### What this task involves:
Please reproduce verbatim the lines of data that begin with the line containing "Given: Click the first" and end with the line containing "Copy the kill".

***** Records for the task

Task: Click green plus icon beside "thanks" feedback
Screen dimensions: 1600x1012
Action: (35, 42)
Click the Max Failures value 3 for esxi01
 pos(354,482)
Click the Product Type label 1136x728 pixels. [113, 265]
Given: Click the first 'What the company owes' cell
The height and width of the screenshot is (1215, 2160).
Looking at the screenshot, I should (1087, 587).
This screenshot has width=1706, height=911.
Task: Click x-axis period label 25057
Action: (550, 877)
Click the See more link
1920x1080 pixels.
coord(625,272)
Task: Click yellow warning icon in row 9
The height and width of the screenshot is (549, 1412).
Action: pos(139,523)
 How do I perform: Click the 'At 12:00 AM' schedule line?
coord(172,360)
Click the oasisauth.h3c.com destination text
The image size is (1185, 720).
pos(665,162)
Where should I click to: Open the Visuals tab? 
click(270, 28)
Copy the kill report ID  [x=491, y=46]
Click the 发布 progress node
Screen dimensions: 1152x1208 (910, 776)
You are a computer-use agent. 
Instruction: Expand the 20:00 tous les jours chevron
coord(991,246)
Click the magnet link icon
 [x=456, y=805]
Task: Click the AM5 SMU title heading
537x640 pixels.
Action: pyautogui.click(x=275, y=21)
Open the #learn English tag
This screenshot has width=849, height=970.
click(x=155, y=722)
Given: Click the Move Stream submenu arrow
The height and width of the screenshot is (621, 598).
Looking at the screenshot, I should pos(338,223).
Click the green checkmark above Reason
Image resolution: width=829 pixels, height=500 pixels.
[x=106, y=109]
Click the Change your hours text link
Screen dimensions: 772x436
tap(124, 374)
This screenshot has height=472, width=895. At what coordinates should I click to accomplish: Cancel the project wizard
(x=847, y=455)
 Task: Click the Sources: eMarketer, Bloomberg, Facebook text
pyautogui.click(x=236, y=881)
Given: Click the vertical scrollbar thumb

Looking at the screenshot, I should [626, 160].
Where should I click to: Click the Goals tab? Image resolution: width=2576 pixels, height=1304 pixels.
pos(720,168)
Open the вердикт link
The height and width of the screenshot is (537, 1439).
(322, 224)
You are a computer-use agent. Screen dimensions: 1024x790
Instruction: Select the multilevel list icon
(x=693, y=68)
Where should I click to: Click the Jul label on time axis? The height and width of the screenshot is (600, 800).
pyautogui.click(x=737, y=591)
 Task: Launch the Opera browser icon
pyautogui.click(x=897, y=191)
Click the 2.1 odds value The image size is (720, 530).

**********

### In response:
Given: Click the first 'What the company owes' cell
The height and width of the screenshot is (1215, 2160).
Looking at the screenshot, I should (1087, 587).
This screenshot has width=1706, height=911.
Task: Click x-axis period label 25057
Action: (550, 877)
Click the See more link
1920x1080 pixels.
coord(625,272)
Task: Click yellow warning icon in row 9
The height and width of the screenshot is (549, 1412).
Action: pos(139,523)
 How do I perform: Click the 'At 12:00 AM' schedule line?
coord(172,360)
Click the oasisauth.h3c.com destination text
The image size is (1185, 720).
pos(665,162)
Where should I click to: Open the Visuals tab? 
click(270, 28)
Copy the kill report ID  [x=491, y=46]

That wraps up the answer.